Some of this, it turns out, is for the greater good, and healing fruition of the community, especially those around the Market Street area, Paterson, NJ. Waitaha / Tohunga cultural principles have passed on to help frames of reference, and access to legal aid that is respectful, yet protective of the individual, as well as those around that person.
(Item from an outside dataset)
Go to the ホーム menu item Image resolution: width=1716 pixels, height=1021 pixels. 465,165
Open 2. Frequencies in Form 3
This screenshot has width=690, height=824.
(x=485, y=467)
It is critical Statement that the services offered in the modern day reflect their historical precedents, which were for the greater community good, guiding those in trouble with the law, or seeking to avoid trouble through guidance. The question remains as to just how far that protection, in the context of legal aid, extends. This requires self-discipline and temperance, a statement that is controversial, especially with respect to legal aid to the immigrant; however, the Waitaha / Tohunga principles, that of PEACE/CALM, must guide your decisions, unless you wish to be seen in the role of an abuser of the system, guided by those who find it in their interest to perpetuate a class of indigent litigants whose lives will be degraded, rather than elevated.

A concept driven home by the sacred values of the Waitaha people, and values that, as applied to legal aid, the Tohunga would call absence, or breach of the sacred trust of the Tohunga. The Waitaha Books offer what in some circles is called “the point”, or factual understanding of the historical roots of this approach to legal aid in Paterson NJ, as it also serves those few who visit Paterson, to see the depths of the culture of this city, and the importance of its values of PEACE as applied to legal aid.

Walking along Market Street, Paterson NJ, you walk with those who passed before you. This understanding of legal aid on Market Street allows a facility of understanding, guided largely by the Waitaha Books that will leave you, dear reader, with an encyclographic reference, not to jurisprudence, but to PEACE and CALM.

Come walk with us along this path, these the Waitaha with the legal aid principles of the Tohunga.